Storage API 读取
Storage API 是 MaxCompute 提供的高性能数据读取接口,基于 Apache Arrow 列式内存格式,支持列裁剪、谓词下推、分区过滤和并行分片读取,适用于大规模数据处理场景。
备注
Go SDK 暂不支持 Storage API。
前置条件
- 添加
odps-sdk-storage-api模块依赖 - 拥有目标表的读取权限
- SDK 版本 >= 0.52.0
完整示例
- Java
- Python
import com.aliyun.odps.storage.api.MaxStorageClient;
import com.aliyun.odps.storage.api.TableIdentifier;
import com.aliyun.odps.storage.api.read.TableReadSession;
import com.aliyun.odps.storage.api.read.InputSplit;
import com.aliyun.odps.storage.api.read.SplitOptions;
import org.apache.arrow.vector.VectorSchemaRoot;
import org.apache.arrow.vector.BigIntVector;
import org.apache.arrow.vector.VarCharVector;
import org.apache.arrow.memory.BufferAllocator;
import org.apache.arrow.memory.RootAllocator;
import org.apache.arrow.vector.ipc.ArrowReader;
import java.util.Arrays;
import java.util.List;
public class StorageApiReadExample {
public static void main(String[] args) throws Exception {
// 1. 创建 MaxStorageClient
MaxStorageClient client = MaxStorageClient.builder()
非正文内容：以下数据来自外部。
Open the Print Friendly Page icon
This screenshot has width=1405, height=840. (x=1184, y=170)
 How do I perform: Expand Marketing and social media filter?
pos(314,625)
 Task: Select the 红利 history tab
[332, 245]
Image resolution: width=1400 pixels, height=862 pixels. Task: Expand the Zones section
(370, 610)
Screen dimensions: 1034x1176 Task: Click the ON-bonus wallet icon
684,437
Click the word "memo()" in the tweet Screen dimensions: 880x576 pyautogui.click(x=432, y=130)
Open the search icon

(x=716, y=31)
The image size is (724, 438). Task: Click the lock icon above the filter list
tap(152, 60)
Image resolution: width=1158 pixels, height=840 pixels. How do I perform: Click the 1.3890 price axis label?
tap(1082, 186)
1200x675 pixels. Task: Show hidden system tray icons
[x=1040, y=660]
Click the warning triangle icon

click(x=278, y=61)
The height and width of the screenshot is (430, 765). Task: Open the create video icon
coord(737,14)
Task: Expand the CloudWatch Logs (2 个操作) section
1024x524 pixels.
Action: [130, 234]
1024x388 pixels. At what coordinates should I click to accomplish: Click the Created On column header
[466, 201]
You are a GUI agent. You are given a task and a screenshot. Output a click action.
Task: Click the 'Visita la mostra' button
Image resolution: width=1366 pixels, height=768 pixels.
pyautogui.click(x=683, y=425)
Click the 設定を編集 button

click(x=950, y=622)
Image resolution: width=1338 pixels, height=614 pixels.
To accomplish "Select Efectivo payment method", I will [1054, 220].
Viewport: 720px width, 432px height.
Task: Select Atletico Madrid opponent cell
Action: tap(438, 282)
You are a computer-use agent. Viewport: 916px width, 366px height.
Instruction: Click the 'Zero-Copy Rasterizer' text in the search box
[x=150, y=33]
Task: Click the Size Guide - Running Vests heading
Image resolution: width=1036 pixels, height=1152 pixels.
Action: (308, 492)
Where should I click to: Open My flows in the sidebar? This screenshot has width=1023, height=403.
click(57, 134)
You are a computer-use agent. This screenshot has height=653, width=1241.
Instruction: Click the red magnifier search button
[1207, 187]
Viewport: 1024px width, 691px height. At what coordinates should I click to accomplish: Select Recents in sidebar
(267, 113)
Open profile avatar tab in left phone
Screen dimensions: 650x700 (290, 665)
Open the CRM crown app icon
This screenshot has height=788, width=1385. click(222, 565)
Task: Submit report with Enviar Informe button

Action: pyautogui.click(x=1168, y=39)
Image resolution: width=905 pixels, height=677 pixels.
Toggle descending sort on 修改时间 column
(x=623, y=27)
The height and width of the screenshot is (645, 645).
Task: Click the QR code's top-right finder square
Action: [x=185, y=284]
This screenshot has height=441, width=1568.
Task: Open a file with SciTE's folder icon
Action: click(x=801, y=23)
.endpoint("https://service.cn-hangzhou.maxcompute.aliyun.com/api")
.credentialsProvider(credentialsProvider)
.build();
// 2. 指定表标识
TableIdentifier tableId = TableIdentifier.of("my_project", "user_behavior");
// 3. 创建 TableReadSession,配置列裁剪和过滤条件
TableReadSession session = client.createTableReadSessionBuilder(tableId)
.withColumns(Arrays.asList("user_id", "action", "timestamp"))
.withFilter("action = 'purchase' AND timestamp > '2025-01-01'")
.withSplitOptions(SplitOptions.newBuilder()
.withSplitSize(256 * 1024 * 1024L) // 每个 Split 约 256MB
.build())
.build();
// 4. 获取 Split 列表
List<InputSplit> splits = session.getSplits();
System.out.println("分片数量: " + splits.size());
// 5. 逐个 Split 读取数据
long totalRows = 0;
for (InputSplit split : splits) {
try (ArrowReader reader = session.createReaderBuilder(split).build()) {
while (reader.loadNextBatch()) {
VectorSchemaRoot root = reader.getVectorSchemaRoot();
int rowCount = root.getRowCount();
totalRows += rowCount;
// 按列获取 Vector 进行处理
BigIntVector userIdVector = (BigIntVector) root.getVector("user_id");
VarCharVector actionVector = (VarCharVector) root.getVector("action");
for (int i = 0; i < rowCount; i++) {
long userId = userIdVector.get(i);
String action = new String(actionVector.get(i));
// 处理业务逻辑...
}
}
}
}
System.out.println("总读取行数: " + totalRows);
}
}
from odps import ODPS
from odps.apis.storage_api_v2 import StorageApiArrowClient
o = ODPS(access_id, secret_access_key, project='my_project', endpoint=endpoint)
table = o.get_table("my_table")
client = StorageApiArrowClient(o, table)
# 创建读取会话
resp = client.create_read_session(
required_data_columns=["id", "name"],
required_partitions=["dt=20231001"],
)
# 按分片并行读取
for split_index in range(resp.splits_count):
reader = client.read_rows_arrow(resp.session_id, split_index=split_index)
while True:
batch = reader.read()
if batch is None:
break
df = batch.to_pandas()
print(df)
代码说明
- 创建客户端:通过
MaxStorageClient.builder()配置 Endpoint 和认证信息,构建客户端实例。 - 指定表标识:使用
TableIdentifier.of(project, table)标识目标表。 - 构建 ReadSession:通过 Builder 配置读取参数(列裁剪、过滤条件、分片策略等),调用
build()创建 Session。 - 获取 Split 列表:
session.getSplits()返回所有可并行读取的数据分片。 - 读取 Arrow 数据:对每个 Split 创建
ArrowReader,循环调用loadNextBatch()读取数据批次,通过VectorSchemaRoot访问列式数据。